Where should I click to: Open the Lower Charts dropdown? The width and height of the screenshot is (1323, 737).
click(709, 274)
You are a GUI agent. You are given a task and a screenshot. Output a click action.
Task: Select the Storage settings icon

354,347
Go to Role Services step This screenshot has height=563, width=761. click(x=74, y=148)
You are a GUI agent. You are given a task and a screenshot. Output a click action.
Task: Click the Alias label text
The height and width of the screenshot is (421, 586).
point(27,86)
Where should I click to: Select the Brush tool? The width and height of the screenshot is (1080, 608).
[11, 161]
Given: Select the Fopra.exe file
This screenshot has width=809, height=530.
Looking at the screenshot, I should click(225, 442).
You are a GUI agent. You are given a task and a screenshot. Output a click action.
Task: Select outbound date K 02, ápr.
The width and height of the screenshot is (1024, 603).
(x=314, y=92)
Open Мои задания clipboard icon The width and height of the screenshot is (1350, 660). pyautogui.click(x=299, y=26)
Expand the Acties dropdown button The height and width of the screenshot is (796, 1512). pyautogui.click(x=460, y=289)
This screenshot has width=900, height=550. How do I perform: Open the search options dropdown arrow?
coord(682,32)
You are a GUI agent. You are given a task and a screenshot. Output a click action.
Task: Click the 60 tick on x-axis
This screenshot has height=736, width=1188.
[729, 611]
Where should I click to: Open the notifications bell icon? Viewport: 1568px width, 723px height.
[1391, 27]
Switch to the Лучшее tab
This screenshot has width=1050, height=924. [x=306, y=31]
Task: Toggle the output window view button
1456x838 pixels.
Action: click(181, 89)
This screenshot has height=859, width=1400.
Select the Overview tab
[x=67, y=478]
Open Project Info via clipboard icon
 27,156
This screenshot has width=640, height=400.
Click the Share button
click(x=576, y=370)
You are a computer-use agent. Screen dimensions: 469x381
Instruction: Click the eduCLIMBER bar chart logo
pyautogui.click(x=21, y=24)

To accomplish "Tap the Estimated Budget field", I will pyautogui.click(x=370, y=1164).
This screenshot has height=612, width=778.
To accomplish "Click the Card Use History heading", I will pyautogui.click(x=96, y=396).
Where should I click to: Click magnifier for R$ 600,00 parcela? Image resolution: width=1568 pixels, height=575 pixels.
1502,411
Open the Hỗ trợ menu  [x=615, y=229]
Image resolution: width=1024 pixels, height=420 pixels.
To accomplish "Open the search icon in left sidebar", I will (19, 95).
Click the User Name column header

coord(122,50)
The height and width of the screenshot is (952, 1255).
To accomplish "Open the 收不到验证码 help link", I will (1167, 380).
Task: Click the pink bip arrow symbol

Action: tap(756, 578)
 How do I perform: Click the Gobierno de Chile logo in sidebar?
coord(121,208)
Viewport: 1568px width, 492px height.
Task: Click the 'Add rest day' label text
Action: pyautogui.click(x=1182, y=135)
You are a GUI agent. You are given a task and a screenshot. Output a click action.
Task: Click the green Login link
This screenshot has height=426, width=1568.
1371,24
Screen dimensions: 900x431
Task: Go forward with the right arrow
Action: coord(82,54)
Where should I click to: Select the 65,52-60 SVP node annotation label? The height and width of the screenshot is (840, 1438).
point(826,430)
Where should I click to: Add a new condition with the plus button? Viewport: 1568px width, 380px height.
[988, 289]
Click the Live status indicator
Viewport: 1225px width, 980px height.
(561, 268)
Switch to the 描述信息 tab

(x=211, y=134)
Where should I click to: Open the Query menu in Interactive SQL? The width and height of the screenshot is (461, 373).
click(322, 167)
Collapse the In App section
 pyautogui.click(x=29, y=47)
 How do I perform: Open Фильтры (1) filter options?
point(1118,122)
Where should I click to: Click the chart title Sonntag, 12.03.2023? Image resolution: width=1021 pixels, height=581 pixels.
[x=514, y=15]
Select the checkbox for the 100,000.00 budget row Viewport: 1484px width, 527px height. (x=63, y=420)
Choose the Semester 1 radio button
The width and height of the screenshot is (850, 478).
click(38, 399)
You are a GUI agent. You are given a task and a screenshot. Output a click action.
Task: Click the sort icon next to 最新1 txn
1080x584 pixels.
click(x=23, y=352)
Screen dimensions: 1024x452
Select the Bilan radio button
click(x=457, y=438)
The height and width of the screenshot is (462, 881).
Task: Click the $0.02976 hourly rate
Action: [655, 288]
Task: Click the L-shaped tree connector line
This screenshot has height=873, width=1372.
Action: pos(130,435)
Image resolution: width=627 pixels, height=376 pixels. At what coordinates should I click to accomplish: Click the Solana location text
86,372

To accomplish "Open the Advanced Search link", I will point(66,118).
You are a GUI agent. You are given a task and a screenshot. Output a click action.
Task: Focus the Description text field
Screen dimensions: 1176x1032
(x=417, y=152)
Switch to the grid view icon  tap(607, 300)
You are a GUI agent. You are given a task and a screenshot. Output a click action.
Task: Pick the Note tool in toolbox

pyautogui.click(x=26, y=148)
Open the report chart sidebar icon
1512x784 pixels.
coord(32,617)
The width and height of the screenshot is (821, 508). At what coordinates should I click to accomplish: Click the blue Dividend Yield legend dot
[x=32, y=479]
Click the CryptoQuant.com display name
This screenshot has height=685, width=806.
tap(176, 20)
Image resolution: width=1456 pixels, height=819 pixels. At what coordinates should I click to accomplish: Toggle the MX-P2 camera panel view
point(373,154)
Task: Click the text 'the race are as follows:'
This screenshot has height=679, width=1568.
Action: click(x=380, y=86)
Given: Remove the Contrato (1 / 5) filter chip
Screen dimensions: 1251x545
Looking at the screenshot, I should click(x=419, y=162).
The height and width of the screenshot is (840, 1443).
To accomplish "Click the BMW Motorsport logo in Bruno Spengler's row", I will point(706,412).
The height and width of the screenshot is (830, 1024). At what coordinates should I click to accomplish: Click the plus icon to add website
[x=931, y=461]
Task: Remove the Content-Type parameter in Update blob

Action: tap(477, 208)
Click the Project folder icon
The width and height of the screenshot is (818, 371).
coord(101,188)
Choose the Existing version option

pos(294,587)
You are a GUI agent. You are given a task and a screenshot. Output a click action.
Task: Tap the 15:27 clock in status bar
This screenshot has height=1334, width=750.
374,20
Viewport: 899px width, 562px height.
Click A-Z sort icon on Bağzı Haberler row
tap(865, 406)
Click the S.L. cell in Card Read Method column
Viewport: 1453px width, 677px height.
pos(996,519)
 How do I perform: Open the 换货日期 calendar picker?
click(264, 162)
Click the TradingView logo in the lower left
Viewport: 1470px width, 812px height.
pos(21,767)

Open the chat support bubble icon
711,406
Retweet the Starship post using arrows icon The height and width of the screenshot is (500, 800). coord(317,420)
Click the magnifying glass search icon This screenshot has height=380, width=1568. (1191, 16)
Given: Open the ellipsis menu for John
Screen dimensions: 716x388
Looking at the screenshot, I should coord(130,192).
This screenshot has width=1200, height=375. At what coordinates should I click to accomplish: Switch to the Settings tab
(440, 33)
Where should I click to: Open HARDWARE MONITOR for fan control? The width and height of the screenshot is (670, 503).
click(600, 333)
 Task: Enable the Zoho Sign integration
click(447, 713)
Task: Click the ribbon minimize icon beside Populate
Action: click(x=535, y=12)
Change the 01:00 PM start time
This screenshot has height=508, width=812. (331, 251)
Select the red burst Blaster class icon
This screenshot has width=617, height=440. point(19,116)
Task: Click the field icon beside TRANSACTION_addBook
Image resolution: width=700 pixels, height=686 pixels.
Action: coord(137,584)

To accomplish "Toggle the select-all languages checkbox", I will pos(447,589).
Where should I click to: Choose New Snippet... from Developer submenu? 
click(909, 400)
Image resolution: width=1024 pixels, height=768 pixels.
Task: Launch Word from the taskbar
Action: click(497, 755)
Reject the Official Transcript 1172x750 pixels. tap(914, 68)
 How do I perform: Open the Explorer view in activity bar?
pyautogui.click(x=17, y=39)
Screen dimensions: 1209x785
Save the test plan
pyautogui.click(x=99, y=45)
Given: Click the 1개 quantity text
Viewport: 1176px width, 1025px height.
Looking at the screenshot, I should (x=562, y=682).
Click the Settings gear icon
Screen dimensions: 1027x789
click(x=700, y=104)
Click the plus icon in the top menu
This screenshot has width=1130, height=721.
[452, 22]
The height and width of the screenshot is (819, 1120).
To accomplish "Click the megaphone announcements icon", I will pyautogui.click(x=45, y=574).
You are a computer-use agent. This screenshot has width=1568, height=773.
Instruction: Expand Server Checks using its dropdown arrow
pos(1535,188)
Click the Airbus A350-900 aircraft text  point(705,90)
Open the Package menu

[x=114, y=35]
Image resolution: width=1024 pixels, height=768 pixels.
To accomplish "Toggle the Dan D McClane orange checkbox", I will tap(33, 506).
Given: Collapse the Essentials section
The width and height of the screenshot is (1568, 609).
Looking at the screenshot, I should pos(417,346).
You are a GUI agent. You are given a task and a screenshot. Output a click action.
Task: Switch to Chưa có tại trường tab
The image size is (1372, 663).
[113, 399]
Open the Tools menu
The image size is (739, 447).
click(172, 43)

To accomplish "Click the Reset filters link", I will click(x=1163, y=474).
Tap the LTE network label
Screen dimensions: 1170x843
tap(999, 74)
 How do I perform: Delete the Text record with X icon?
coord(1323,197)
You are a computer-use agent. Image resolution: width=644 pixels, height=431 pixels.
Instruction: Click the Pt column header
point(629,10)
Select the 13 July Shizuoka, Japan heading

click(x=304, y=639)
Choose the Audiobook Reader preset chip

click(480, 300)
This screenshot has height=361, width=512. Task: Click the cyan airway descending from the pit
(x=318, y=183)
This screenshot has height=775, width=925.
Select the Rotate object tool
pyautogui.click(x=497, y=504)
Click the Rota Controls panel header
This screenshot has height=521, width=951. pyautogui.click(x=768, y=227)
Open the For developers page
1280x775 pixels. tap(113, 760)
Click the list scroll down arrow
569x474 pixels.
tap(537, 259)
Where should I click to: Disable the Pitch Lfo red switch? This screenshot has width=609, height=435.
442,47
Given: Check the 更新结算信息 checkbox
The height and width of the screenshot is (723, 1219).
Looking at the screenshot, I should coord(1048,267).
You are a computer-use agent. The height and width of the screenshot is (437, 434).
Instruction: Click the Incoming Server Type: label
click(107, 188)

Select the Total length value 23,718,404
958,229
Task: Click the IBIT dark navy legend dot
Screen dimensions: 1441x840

========================================================================

### [YOUR OBJECTIVE]
Could you set down, word for word, only the lines above from the line with "The width and height of the screenshot is (1024, 603)." to the line with "This screenshot has height=612, width=778.", including both?

### [SOLUTION FOR THIS TASK]
The width and height of the screenshot is (1024, 603).
(x=314, y=92)
Open Мои задания clipboard icon The width and height of the screenshot is (1350, 660). pyautogui.click(x=299, y=26)
Expand the Acties dropdown button The height and width of the screenshot is (796, 1512). pyautogui.click(x=460, y=289)
This screenshot has width=900, height=550. How do I perform: Open the search options dropdown arrow?
coord(682,32)
You are a GUI agent. You are given a task and a screenshot. Output a click action.
Task: Click the 60 tick on x-axis
This screenshot has height=736, width=1188.
[729, 611]
Where should I click to: Open the notifications bell icon? Viewport: 1568px width, 723px height.
[1391, 27]
Switch to the Лучшее tab
This screenshot has width=1050, height=924. [x=306, y=31]
Task: Toggle the output window view button
1456x838 pixels.
Action: click(181, 89)
This screenshot has height=859, width=1400.
Select the Overview tab
[x=67, y=478]
Open Project Info via clipboard icon
 27,156
This screenshot has width=640, height=400.
Click the Share button
click(x=576, y=370)
You are a computer-use agent. Screen dimensions: 469x381
Instruction: Click the eduCLIMBER bar chart logo
pyautogui.click(x=21, y=24)

To accomplish "Tap the Estimated Budget field", I will pyautogui.click(x=370, y=1164).
This screenshot has height=612, width=778.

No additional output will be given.